### WHAT YOU NEED TO DO
From the entries below, please output exactly the lines starting at the one containing "Приманки (190, 217)" and ending at the one containing "Labo RH 2020-2021 (12) (682, 1628)", both included.

╭─ DATA FOR PROCESSING

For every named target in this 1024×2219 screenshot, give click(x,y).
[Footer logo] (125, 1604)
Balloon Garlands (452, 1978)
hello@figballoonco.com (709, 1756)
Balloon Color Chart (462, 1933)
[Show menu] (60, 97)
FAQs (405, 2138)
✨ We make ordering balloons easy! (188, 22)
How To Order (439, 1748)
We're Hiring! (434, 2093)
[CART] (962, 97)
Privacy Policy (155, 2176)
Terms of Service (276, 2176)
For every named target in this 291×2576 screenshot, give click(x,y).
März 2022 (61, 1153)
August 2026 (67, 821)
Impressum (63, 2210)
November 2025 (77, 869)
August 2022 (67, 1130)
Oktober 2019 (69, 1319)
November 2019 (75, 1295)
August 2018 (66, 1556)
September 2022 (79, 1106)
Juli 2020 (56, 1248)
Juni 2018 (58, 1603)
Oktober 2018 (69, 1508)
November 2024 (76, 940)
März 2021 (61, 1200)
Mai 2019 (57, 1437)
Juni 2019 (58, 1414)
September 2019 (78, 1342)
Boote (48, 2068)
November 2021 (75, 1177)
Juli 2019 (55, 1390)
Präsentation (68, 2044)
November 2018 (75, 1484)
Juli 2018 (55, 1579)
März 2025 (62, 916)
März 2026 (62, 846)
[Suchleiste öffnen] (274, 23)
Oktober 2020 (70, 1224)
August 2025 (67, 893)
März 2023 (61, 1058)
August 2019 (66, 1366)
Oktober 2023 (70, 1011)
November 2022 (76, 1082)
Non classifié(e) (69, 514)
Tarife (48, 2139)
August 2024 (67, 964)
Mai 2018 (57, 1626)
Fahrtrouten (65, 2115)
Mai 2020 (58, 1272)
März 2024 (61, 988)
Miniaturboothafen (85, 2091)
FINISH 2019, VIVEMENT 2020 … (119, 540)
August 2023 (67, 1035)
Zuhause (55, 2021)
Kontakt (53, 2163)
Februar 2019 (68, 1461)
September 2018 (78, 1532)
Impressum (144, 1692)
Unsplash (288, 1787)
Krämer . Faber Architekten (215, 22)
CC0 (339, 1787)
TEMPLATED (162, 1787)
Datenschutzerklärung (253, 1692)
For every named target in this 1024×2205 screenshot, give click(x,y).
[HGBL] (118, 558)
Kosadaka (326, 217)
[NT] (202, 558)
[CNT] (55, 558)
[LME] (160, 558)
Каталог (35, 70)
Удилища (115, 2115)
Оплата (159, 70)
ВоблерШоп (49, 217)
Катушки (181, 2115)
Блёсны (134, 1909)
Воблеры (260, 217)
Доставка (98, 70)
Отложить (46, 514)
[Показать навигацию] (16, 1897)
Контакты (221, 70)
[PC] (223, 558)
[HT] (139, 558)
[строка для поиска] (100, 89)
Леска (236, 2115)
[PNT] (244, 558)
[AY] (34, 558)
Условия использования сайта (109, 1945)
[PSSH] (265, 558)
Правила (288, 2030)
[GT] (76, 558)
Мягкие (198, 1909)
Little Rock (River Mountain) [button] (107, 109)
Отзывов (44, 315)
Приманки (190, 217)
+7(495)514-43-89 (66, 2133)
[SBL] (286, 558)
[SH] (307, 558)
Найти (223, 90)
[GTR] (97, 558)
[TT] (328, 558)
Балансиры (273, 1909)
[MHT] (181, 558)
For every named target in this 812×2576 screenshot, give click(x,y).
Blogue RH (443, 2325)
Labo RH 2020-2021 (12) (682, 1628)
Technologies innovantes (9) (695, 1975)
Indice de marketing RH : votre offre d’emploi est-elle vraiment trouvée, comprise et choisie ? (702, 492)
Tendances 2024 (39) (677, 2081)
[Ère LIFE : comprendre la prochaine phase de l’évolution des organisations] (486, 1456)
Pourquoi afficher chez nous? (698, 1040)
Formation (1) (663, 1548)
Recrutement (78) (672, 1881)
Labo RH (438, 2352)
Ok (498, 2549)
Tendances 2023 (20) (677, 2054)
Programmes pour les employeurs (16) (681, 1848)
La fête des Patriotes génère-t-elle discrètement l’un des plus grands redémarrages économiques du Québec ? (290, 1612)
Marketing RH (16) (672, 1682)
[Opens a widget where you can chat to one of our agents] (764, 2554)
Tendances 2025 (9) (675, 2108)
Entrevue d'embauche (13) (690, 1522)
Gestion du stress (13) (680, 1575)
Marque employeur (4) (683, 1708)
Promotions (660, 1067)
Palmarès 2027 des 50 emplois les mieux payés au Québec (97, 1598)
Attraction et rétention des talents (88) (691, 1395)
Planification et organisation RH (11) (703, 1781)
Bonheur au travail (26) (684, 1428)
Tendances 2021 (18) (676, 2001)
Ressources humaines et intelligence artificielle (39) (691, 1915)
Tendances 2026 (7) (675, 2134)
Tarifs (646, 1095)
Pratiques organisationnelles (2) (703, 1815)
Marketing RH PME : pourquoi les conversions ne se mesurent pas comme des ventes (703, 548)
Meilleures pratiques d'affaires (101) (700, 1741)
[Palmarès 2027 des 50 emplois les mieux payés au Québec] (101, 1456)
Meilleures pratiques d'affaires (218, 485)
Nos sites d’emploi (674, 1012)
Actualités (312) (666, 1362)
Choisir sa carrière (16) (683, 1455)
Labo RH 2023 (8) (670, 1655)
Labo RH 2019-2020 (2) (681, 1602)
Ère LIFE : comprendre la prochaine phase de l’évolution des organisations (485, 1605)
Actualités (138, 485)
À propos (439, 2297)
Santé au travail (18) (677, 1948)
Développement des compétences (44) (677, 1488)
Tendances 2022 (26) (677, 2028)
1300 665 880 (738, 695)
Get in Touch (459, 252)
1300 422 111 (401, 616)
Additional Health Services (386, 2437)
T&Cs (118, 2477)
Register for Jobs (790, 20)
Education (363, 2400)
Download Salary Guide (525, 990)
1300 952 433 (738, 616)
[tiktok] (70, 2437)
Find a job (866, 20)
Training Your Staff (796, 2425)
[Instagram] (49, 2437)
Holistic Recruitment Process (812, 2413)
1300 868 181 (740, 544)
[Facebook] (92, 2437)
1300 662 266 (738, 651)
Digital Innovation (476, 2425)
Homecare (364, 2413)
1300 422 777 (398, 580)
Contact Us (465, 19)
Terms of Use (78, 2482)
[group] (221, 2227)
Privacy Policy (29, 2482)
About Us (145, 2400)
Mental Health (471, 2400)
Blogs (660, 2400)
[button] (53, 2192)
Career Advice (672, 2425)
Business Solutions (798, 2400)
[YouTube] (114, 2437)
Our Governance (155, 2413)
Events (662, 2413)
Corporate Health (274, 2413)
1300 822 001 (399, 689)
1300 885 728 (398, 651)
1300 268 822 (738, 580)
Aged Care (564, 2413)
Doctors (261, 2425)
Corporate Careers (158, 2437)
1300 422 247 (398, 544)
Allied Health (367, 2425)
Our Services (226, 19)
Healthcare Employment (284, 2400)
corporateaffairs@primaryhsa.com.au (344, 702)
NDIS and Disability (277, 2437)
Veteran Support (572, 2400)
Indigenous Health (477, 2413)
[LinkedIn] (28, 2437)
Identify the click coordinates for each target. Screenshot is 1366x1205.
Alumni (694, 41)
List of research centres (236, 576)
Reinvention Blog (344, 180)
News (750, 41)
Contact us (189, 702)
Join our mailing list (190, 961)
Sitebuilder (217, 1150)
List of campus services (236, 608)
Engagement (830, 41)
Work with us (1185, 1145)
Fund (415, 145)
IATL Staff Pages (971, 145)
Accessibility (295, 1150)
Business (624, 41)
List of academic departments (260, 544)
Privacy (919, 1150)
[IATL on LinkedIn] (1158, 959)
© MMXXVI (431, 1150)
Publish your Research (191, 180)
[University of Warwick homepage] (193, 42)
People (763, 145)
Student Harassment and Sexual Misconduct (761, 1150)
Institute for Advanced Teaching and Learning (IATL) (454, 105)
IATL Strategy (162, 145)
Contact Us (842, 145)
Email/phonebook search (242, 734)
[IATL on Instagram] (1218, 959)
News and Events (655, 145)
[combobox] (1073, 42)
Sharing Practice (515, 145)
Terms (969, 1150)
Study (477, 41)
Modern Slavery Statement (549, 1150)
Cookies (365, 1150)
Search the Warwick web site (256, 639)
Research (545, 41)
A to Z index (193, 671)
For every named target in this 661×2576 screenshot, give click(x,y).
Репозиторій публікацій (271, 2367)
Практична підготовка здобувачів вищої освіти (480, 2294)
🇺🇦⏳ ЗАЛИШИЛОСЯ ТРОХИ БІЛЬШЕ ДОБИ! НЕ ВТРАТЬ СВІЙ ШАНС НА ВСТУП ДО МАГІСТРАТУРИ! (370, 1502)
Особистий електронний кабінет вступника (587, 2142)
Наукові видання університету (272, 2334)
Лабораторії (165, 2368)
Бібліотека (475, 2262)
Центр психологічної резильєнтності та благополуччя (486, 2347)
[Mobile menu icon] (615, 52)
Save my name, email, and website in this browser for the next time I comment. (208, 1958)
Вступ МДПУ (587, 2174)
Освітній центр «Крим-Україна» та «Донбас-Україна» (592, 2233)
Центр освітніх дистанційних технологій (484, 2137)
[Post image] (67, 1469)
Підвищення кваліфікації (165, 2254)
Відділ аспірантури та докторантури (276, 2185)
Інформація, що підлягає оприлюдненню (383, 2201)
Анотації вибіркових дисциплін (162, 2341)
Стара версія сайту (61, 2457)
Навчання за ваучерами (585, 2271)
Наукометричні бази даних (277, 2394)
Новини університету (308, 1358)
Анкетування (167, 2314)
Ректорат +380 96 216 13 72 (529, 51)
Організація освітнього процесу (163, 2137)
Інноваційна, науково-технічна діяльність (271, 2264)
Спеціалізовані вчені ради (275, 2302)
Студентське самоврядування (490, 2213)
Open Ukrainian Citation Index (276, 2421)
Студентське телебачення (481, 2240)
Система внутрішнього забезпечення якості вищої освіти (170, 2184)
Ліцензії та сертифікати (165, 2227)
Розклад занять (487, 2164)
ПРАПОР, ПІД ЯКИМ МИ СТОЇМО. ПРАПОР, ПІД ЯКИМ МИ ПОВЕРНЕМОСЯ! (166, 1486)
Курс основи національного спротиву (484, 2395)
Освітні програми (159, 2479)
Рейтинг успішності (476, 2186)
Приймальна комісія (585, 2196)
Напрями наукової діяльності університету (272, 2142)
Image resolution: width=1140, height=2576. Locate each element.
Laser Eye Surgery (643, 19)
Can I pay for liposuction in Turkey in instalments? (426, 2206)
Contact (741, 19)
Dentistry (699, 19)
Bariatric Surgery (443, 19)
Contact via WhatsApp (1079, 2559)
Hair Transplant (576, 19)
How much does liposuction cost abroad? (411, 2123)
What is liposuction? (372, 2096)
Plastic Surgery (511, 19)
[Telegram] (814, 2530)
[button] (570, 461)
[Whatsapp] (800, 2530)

╰─

### TASK RESPONSE
Приманки (190, 217)
+7(495)514-43-89 (66, 2133)
[SBL] (286, 558)
[SH] (307, 558)
Найти (223, 90)
[GTR] (97, 558)
[TT] (328, 558)
Балансиры (273, 1909)
[MHT] (181, 558)
For every named target in this 812×2576 screenshot, give click(x,y).
Blogue RH (443, 2325)
Labo RH 2020-2021 (12) (682, 1628)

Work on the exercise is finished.